TEXTO FORNECIDO
***

BLOCO NA RUA
É preciso cavar pra frente
Guto Borges
Puxador de bloco de carnaval
“Lá na pedreira nasceu o rufar desses tambores.
Quando lá se plantam rosas da pedra nasceram as flores”
No lindo samba acima, chamado “Rufar dos tambores”, Dona Eliza, uma das mais profícuas compositoras desta cidade, nomeia o berço do samba e da cultura suburbana em Belo Horizonte: a Pedreira Prado Lopes, ou “nossa querida Mangueira”, como gosta de chamá-la Mestre Conga.
Talvez você tenha ouvido falar sobre ter sido lá a fundação da primeira e seminal escola de samba da cidade, a Pedreira Unida, em 1938. Mas Dona Eliza narra também uma espécie de procedimento incrivelmente poderoso que o nascimento do samba nos legou por aqui, o de fazer nascer flores sobre pedra.
Belo Horizonte não é uma cidade, digamos, afeita a manter de pé suas tradições, histórias e memórias. Especialmente quando elas se passaram “do lado de lá do rio”, como dizia Jadir Ambrósio. Ao contrário, seu talento parece ser o de demoli-las. Basta lembrar o desaparecimento da Praça Vaz de Melo, uma espécie de eixo dessa formulação não central de cultura e cidade, demolida para dar lugar ao complexo rodoviário da Lagoinha, triste gesto eternizado no samba de Gervásio Horta chamado “Adeus, Lagoinha”.
É de se perguntar, portanto, como fazer viver, cultivar algo ou, poderíamos dizer, fazer cultura em um terreno tão árido. A memória do samba da cidade, assim como seus grupos tradicionais de carnaval, não cansam de nos dizer sobre isso. Resta escutá-los.

***

REGISTROS FORNECIDOS

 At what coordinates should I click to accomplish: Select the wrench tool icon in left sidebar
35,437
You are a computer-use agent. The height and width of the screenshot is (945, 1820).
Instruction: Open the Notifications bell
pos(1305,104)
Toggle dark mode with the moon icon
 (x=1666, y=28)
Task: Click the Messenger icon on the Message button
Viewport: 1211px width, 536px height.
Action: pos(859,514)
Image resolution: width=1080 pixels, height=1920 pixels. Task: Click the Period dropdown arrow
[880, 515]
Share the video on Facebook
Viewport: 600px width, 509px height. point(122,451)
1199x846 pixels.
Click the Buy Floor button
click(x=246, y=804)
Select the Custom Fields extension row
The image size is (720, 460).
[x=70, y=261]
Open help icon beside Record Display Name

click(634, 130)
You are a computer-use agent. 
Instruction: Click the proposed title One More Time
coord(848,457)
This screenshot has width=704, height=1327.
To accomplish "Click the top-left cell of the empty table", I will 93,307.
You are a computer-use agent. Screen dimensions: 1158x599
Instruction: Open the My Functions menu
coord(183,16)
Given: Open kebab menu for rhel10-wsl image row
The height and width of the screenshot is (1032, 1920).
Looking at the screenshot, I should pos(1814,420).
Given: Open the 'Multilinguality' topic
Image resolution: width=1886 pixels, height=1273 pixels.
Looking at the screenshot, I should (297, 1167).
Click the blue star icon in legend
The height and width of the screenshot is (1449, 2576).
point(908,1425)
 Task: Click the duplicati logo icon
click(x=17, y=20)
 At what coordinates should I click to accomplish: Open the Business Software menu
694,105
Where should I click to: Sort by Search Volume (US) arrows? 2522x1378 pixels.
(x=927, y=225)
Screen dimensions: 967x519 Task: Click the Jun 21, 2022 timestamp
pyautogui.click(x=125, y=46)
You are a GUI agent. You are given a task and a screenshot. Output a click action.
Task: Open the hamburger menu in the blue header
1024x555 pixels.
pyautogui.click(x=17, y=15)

***

O QUE FAZER
(a) Reproduza palavra por palavra, no texto sobre o samba de Belo Horizonte, tudo o que vai desde "Talvez você tenha" até "flores sobre pedra.".
(b) Escreva a continuação do texto sobre o samba de Belo Horizonte a partir do ponto em que ele termina.

RESPOSTAS
(a)
Talvez você tenha ouvido falar sobre ter sido lá a fundação da primeira e seminal escola de samba da cidade, a Pedreira Unida, em 1938. Mas Dona Eliza narra também uma espécie de procedimento incrivelmente poderoso que o nascimento do samba nos legou por aqui, o de fazer nascer flores sobre pedra.

(b)
Vale lembrar que por aqui o carnaval já passou por momentos de imensas crises. Agonizou, sem morrer. Talvez o leitor acostumado às multidões de dois anos atrás se lembre, com algum esforço, das ruas desertas e dos desfiles empurrados para a Via 240 há pouco mais de uma década.
Os mais velhos vão se lembrar, por outro lado, da década de 1980, quando éramos o segundo maior carnaval de avenida do Brasil. Mas o que acontece? Apesar das insistentes forças pelo esvaziamento do carnaval em BH, parece haver um fio de memória fundado há muitos anos, como nos lembra Dona Eliza, que faz essa história nunca desaparecer por completo do nosso tecido urbano.
No seu samba, ela continua: “Ao sair lá da Pedreira e andar pelo Morro das Pedras, pra chegar no Acaba Mundo depois de passar pela Serra”, nos dizendo um pouco sobre como, onde e quem fez sobreviver essa tradição em meio a tanta destruição. E, vale dizer, guardar tradições nesta cidade é e sempre foi, não há outra palavra, resistir.
Eu também sou, há mais de 10 anos, puxador de bloco, um regente, como dizem. Nesse sentido, tenho consciência de que essas histórias me atravessam quando estou ali cumprindo esse papel no carnaval. Elas vêm de muito antes e vão muito além do que posso enxergar. Me cabe respeitá-las, mas também ajudar a cultivá-las e fazê-las ir adiante. Como dizia Lourdes Maria, saudosa sambista da cidade, é preciso “cavar pra frente”.
Penso que o carnaval há de sobreviver a mais essa crise. Não sem esforços e perdas. Mas sobreviverá. Pois vale lembrar que em um temporal como esse que vivemos, fica em pé quem tem raízes profundas. É, portanto, urgente cultivar essas raízes: nomear seus mestres, respeitar-lhes a memória, os espaços e os trabalhadores da festa. Fazê-los sobreviver.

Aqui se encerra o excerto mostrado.